• Exercise prompt: A single number is the answer: how many lines of the data hold "Task"?

• Input:
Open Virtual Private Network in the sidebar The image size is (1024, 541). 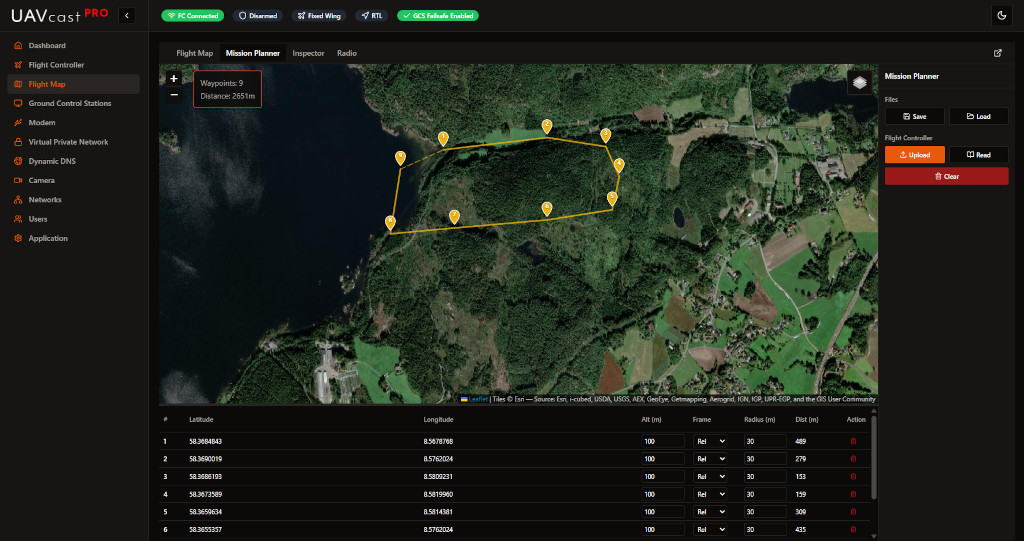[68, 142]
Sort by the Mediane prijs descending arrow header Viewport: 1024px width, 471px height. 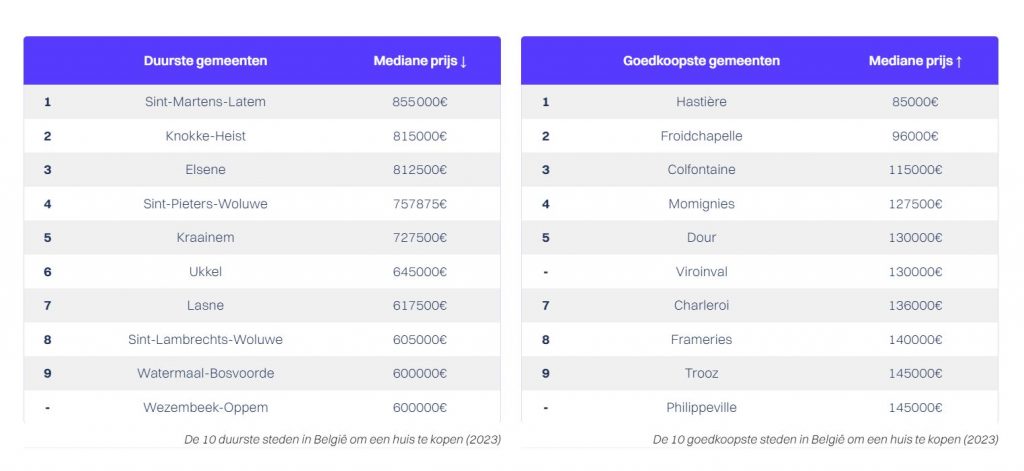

==

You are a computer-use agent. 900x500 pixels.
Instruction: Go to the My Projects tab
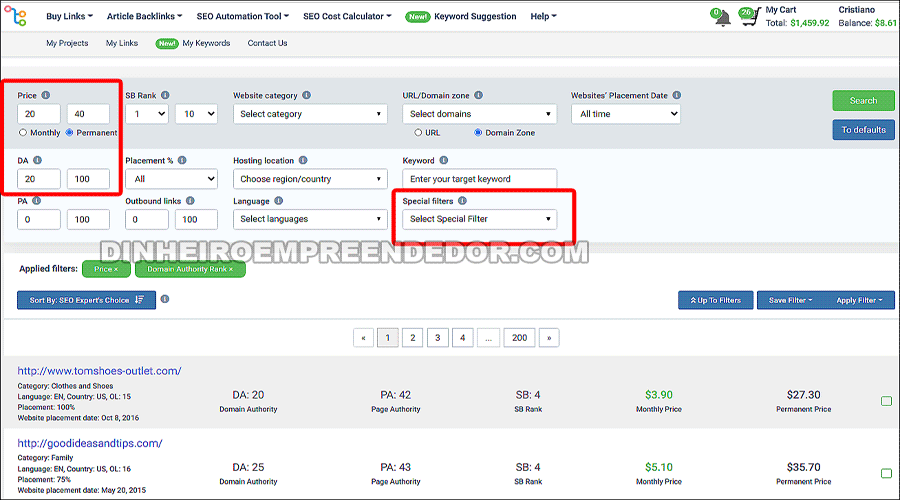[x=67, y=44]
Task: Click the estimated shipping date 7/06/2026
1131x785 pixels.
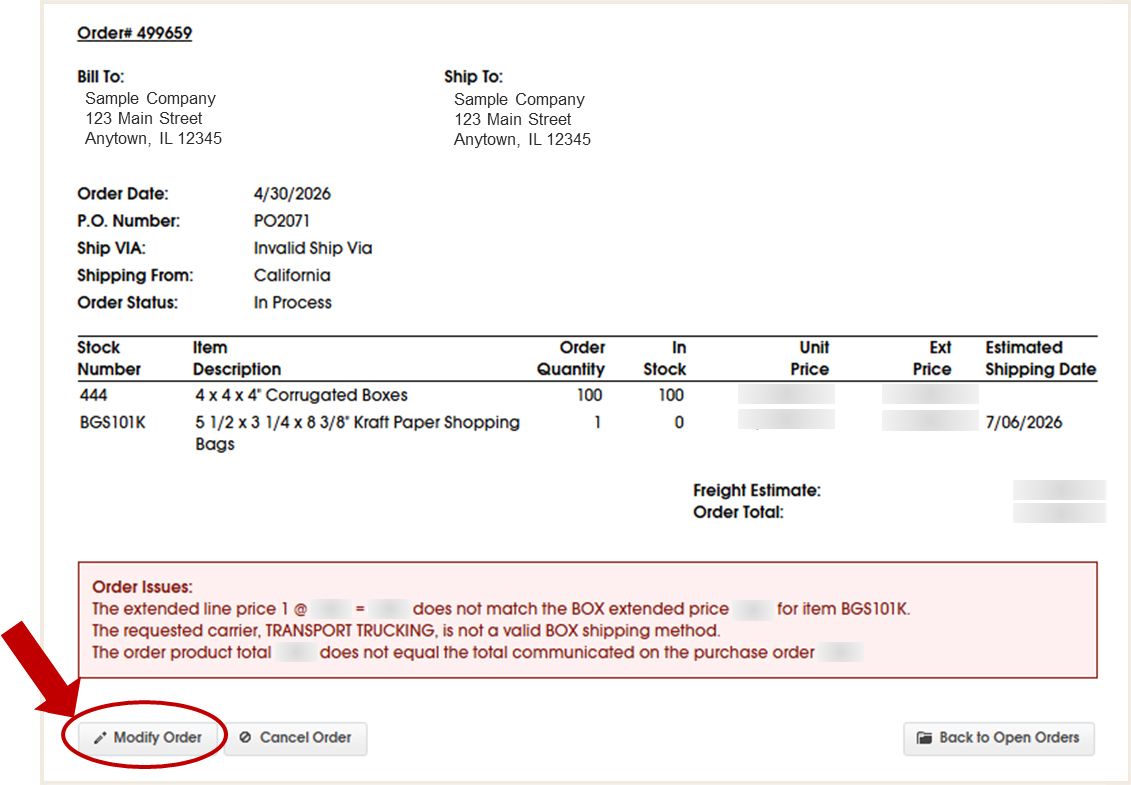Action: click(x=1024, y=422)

==

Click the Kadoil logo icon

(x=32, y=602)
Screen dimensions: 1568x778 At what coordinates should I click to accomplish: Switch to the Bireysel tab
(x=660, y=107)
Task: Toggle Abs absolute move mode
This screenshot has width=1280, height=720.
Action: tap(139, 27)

• Result for this exercise: 2